→ Information supplied:

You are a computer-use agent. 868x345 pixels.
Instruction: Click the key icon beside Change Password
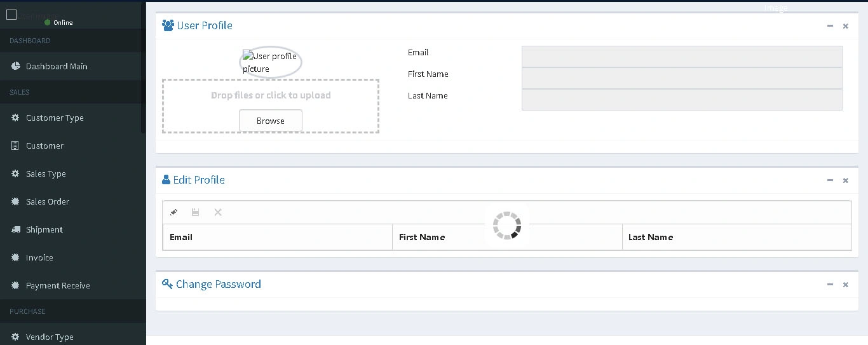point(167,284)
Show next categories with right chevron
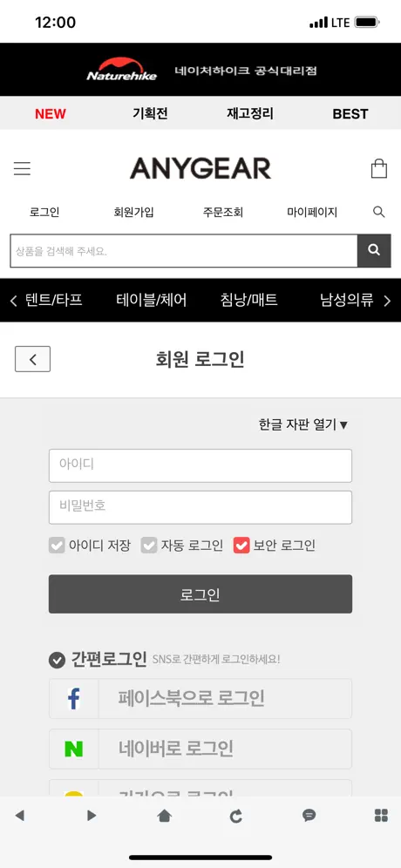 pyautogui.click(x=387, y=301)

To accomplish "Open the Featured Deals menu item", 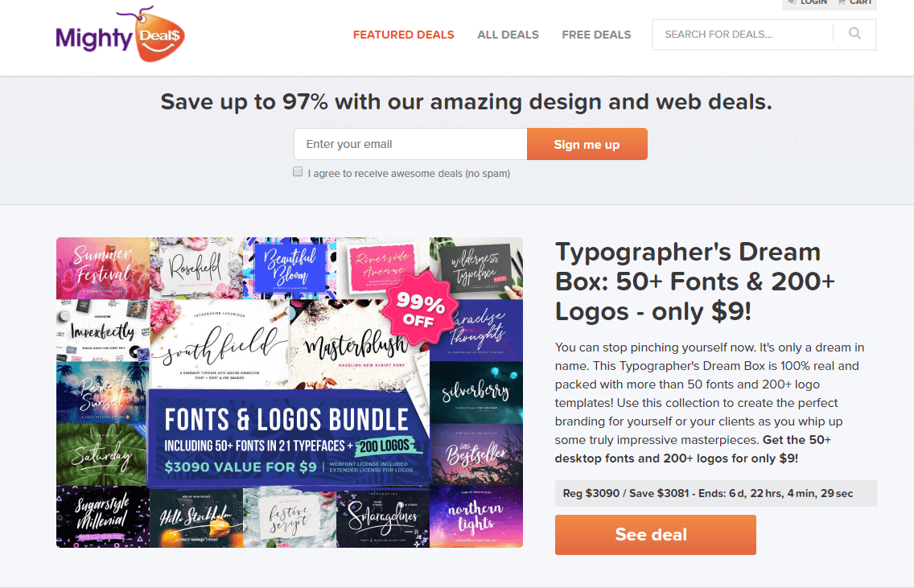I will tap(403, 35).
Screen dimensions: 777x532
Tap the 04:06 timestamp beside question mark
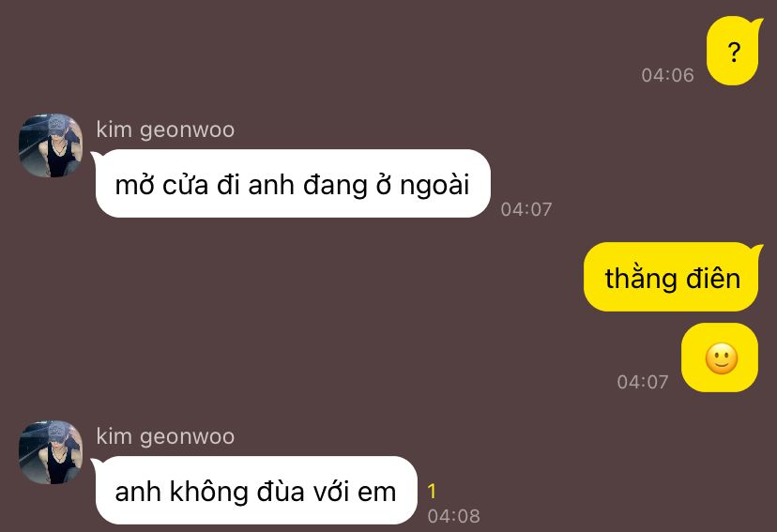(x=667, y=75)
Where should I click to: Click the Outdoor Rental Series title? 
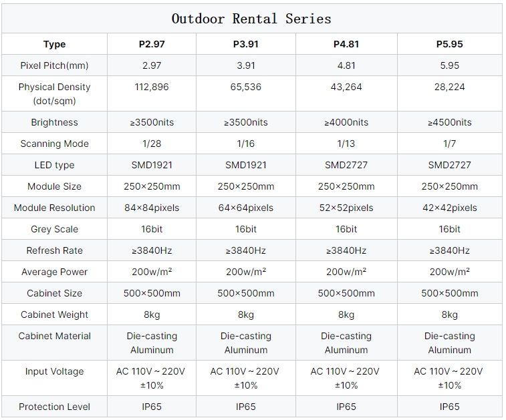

→ Work task: This task calls for restating, word for word, each line from the line holding "Tap the 04:06 timestamp beside question mark" through the end of the material, pictures left out.

→ Solution to the problem:
Tap the 04:06 timestamp beside question mark
(x=667, y=75)
Where should I click to: Click the Outdoor Rental Series title? 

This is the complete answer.